Perhaps speaking directly to AfME to influence them as advocates would be the place to start ensuring the direction things will go.

• Being honest about our fears remembering past disappointments in their decisions.
  
• Suggesting that this could improve relations if they are clear and transparent about supporting a biological research and practical support approach to further progress and aid to the ME community.

 

A bastardized version of the James Lind Alliance process was used by Mary-Ann Fitzcharles to the detriment of Canadians with FM.

The Canadian Journal of Pain published Manfred Hath's critique:

"The current issue of this journal includes a paper by Fitzcharles et al., who used the JLA methodology to explore the indications for potential research in the treatment of fibromyalgia...

The article by Fitzcharles et al. illustrates the difficulties in reaching a useful and clear agreement between patients and health care professionals for a treatment research agenda. The work, the time, and the number of people involved in this project were considerable, but the validity and originality of the results presented appear questionable.
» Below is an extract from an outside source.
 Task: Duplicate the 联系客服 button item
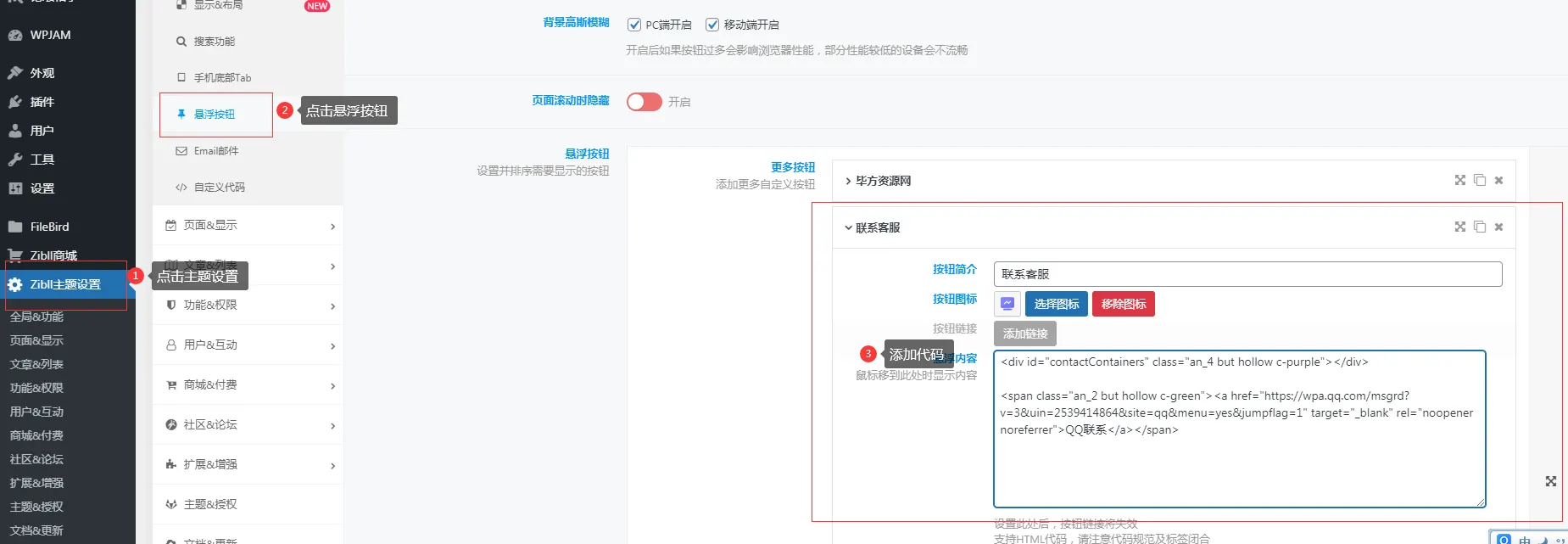1480,227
The main problems are listed below..."

https://media.proquest.com/media/hms/PFT/1/DI2b8?_s=2CvJBnifrEZUn3AADQP+1uetEzk=

 

15min video from CMRC conference today.

Code:

https://youtu.be/S7-7-mWgCMc

https://www.youtube.com/watch?v=S7-7-mWgCMc

 

Looks like this is the same paper, https://www.tandfonline.com/doi/full/10.1080/24740527.2017.1378568

 

It does rather seem that we're back to the fundamental problem - those deemed to be experts are those running clinics - bad and not so bad clinics -a large number of those don't believe that patients can be harmed by the treatments they offer and don't bother to look or check for harms.

As patients disappear off their books - either through temporary remission or because they're no longer helping or the patient becomes too ill for further engagement - they assume the patient to be "recovered" and they have been successful.

Until they recognize this issue then they are scattering seeds on tainted ground. Nothing good can come from that.